What we need to take into consideration if we want to understand what the creation stories were trying to convey is to whom they were written. And they were written to a people who had just left Egypt, a nation with a state religion which included a pantheon of gods and goddesses. It also had a creation story, but in the egyptian story the creation concentrated on the coming into existence of their gods and goddesses:
www.theologywebsite.com/etext/egypt/creation.shtml
Note that in this creation story the gods and goddesses created other gods and goddesses for the first five days of creation; it was only on the sixth day that mankind and all the other species of animals were created almost as an afterthought. This creation story would have been well-known by the people whom Moses was in charge of, as religious beliefs and festivals commemorating various gods and goddesses were 'required reading' in Egypt.
If you have ever seen the heiroglyphs depicting the egyptian gods and goddesses, it soon becomes apparent that they are all either the celestial bodies, animals, or combinations of animals. In the egyptian creation story one of them is even identified as the sky itself. So the sun, moon, and stars were to be seen as gods, goddesses, or their garments (Queen Nut), and all the animals that the people saw around them were to be seen as representative of one of the other gods or goddesses (there were over 40 in their pantheon).

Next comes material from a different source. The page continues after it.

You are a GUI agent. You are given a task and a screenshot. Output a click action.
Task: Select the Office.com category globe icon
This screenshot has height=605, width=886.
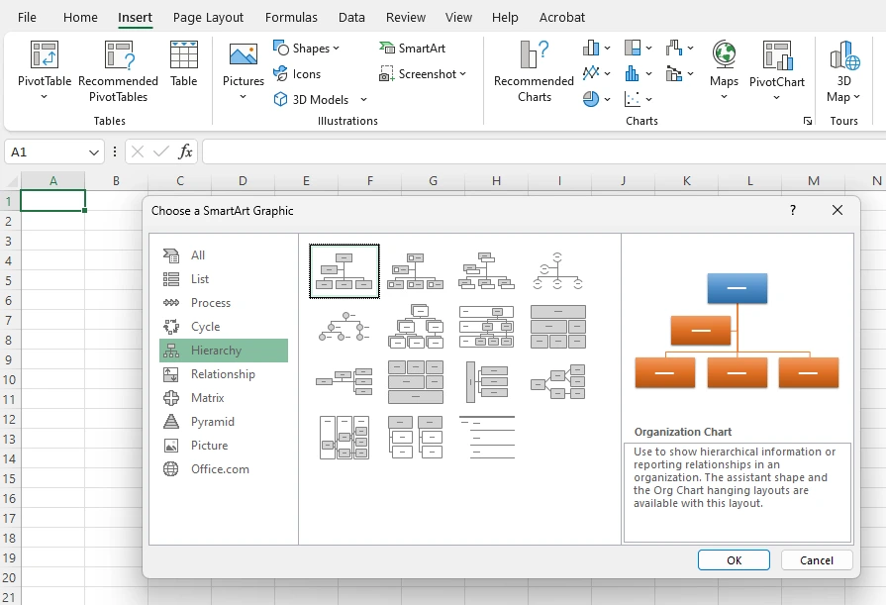[170, 468]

When we put the first creation story (Genesis 1:-2:3) next to the egyptian creation epic we can see the process whereby its author methodically stripped every egyptian god and goddess of their existence. The sun, moon, and stars were not gods and goddesses; they were merely objects placed in the heavens to give us light. The sea and land animals who occupied that region alongside the people were merely other species of animals rather than representations of any god or goddess. It was a demythologization of the creation story they already knew. When the reader got to Genesis 2:3, the only being that he could still identify as having divine attributes was also a being who was invisible, so no idol could ever be made of him.
In the second creation story (Genesis 2:4-25), the creation of mankind and the creation of the other animals is separated. In the original egyptian creation story they were all created together and then 'dumped' onto this planet. But the second creation story of Genesis identifies man's creation as being unique. Only he could converse with God and have God converse with him. Only he had the authority to name all the other species of animals, seen as a symbol of power over those animals. Only man had a special garden created for him where he could tend it and live comfortably. And only he, and the companion that God made for him, could lose their innocence by deliberately disobeying God and obtaining the knowledge of good and evil.
If people try to identify the creation stories as a scientific fact, they're missing the purpose for their having been written. It was never to be seen as a 'test tube analysis' of how the earth, and everything on the earth, came into existence. Instead, It was a rebuttal and a demythologization of what the people had already been taught as part of a society that worshipped a pantheon of gods and goddesses.